Sara [00:17:02] Yeah, that's kind of a saying, I like that.

Caitlin [00:17:04] So time, the amount of time you'll be spending wins out every single in every single analysis for a long term investing, then waiting till all time lows to buy or not buying when there's all time highs.

Sara [00:17:20] Like yeah.

Caitlin [00:17:21] That kind of little. Trying to game it in that way will never win. Ultimately against the amount of time that you're in the market.

Sara [00:17:30] Right? So even if the market's at all time highs and we're having a champagne party, we have to keep investing. Right. Because these all time highs will either turn into hopefully and sometime in the future they turn into new all time highs sometime in the future. So we can't stop investing just because the market has recovered and it and prices are higher than they were two years ago.
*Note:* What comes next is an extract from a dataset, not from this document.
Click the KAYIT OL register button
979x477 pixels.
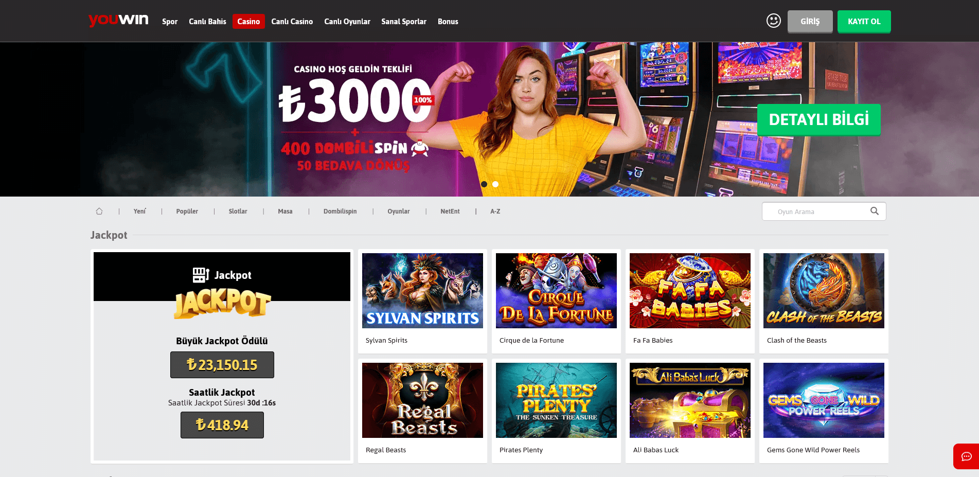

Caitlin [00:17:56] So is there anything we should adjust us, the normal advanced investors that are just investing for our retirement and for our future life goals. Hashtag Boca. Just kidding. Oh, see, I thought it meant I never even been. But, like, is there anything we should do differently now?

Sara [00:18:20] I mean, I think one of the things that a regular person could look at is their asset allocation. Now that the stocks part of their portfolio has recovered. And by that, I mean, have we talked about asset allocation before?

Caitlin [00:18:36] We have like season one like diversify your little market basket.

Sara [00:18:41] Yeah. Yes. Okay. So we have we have talked about that.

Caitlin [00:18:45] How much interest you should have.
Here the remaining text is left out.